Aquatic vegetation and fish community monitoring use LTRM protocols to evaluate Key Ecological Attributes (KEAs). TNC’s Emiquon Science Advisory Board developed these KEAs to serve as the driving management force and to evaluate the restoration success at Thompson and Flag lakes. There are 18 KEAs relevant to Thompson and Flag lake restoration success that determine underwater irradiance, hydrology, aquatic vegetation community composition, fish community assemblages and composition, spawning, nursery, feeding, and over-wintering habitat.

Aquatic vegetation monitoring

IRBS conducts aquatic vegetation monitoring from May–September on both Thompson and Flag lakes using an aquatic vegetation rake.
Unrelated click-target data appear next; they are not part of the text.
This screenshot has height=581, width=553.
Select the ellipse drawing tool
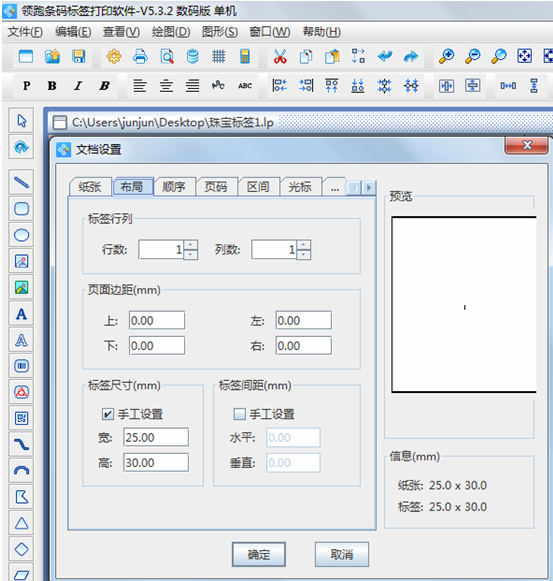coord(21,235)
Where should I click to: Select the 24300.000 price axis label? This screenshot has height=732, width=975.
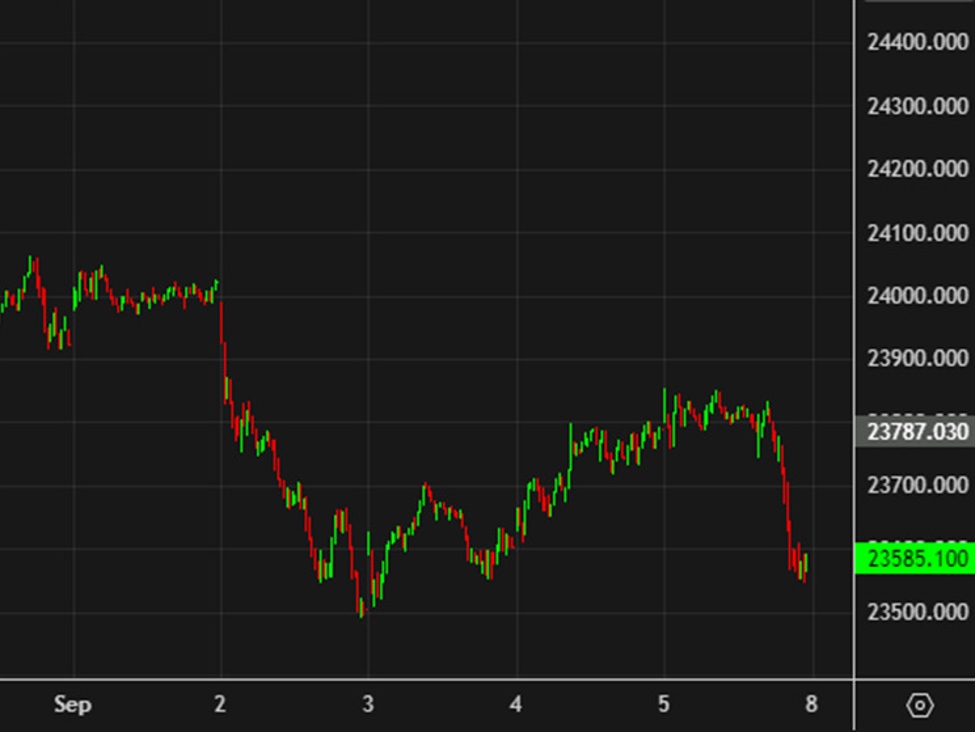(917, 106)
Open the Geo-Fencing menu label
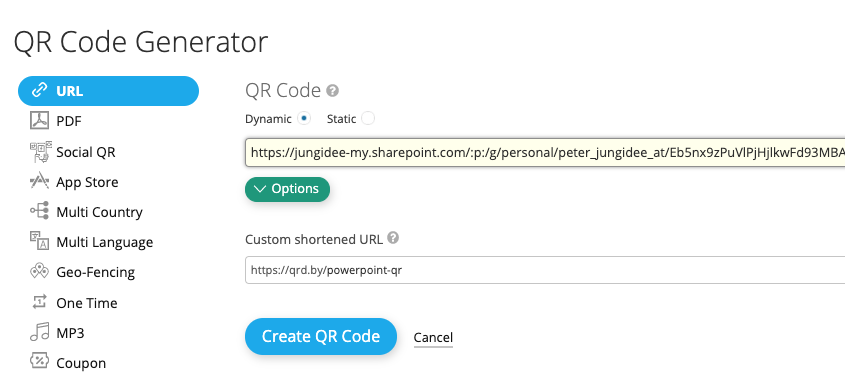 tap(95, 272)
The two lakes are sampled as one water body, but are spatially stratified into north, middle, and south units. Thirty random sites are sampled May–June and September while a total of 60 random sites are sampled during July and August—the peak of the growing season. At each site we record data from 6 rake subsamples around our boat, as well as water quality parameters including Secchi, depth, water temperature, dissolved oxygen, and conductivity.

Emiquon Preserve
Aquatic vegetation at the Emiquon Preserve.

Fish community monitoring

IRBS only monitors fish communities at Thompson Lake, because Flag Lake’s shallow water depths and abundant aquatic vegetation foul sampling gear. Researchers use a multiple gear approach at random and fixed sites, but not spatially stratified. The approach consists of 4 electrofishing runs (15 minutes each), 4 fyke nets (24 hours each), and 4 mini-fyke nets (24 hours each) at shoreline or pseudo-shoreline (used for shoreline gear) sites as well as 1 tandem fyke net (24 hours each) and 1 tandem mini-fyke net (24 hours each) at open water (pelagic) sites. Water quality parameters collected include Secchi, depth, water temperature, dissolved oxygen, and conductivity.

staff holding a fish
Emiquon Project Coordinator, Amber Blackert, holding a black crappie collected while conducting annual fish community monitoring using electrofishing.